# Mounting USB Hard Drive on boot.



## nmahadkar (Mar 8, 2011)

I have googled but have found no clear answer to this.  I have an external USB 1 TB HDD that I want to mount on boot.  I made a 
	
	



```
dev/da0s1             /media/USB-HDD  ufs     rw              0       0
```
 entry into the /etc/fstab.  When the machine boots it aborts the boot saying that /dev/da0s1 is an invalid argument and bring me to the shell.  Few seconds later I get a dmesg alert saying that /dev/da0s1 has been detected.  I guess I have to figure out how to detect the USB drive before fstab tries to mount it.  

PS.  I am running 8.2


----------



## SirDice (Mar 8, 2011)

Add the "late" option, see fstab(7).
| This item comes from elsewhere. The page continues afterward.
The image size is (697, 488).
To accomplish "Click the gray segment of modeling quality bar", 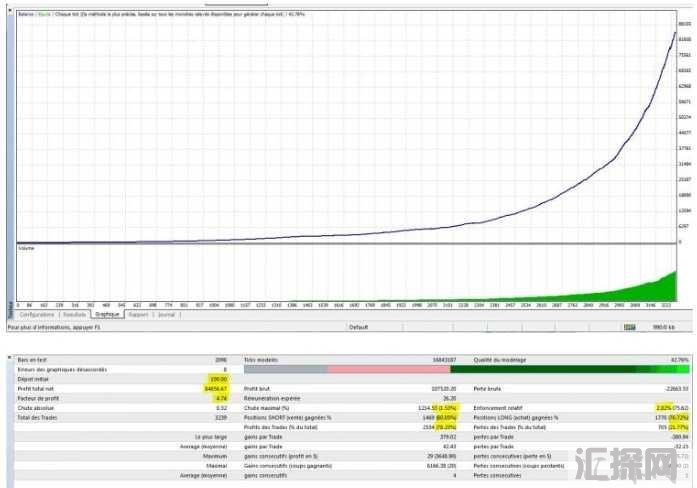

I also advise to use labels. USB harddisks tend to move around, if you have another attached, this one might show up as da1 instead of da0.


----------



## DutchDaemon (Mar 8, 2011)

And make sure you have the leading slash in /etc/fstab ..


----------



## nmahadkar (Mar 8, 2011)

Sorry I did not copy the /.  It is in the fstab.  I am new to BSD is there a good tutorial on using labels?


----------



## wblock@ (Mar 8, 2011)

Maybe not the greatest, but what it lacks in quality it makes up for with brevity: Moving A FreeBSD System To AHCI And Labeled Filesystems

Ignore the part about loading the AHCI module and modifying /etc/sysctl.conf for now; you may want to do them later if your system supports it.  I should probably break that up into two more-focused documents.


----------



## mav@ (Mar 9, 2011)

Some USB devices are attaching with some delay. You may try to instruct CAM to wait for more devices by setting kern.cam.boot_delay loader tunable. It is measured in milliseconds.


----------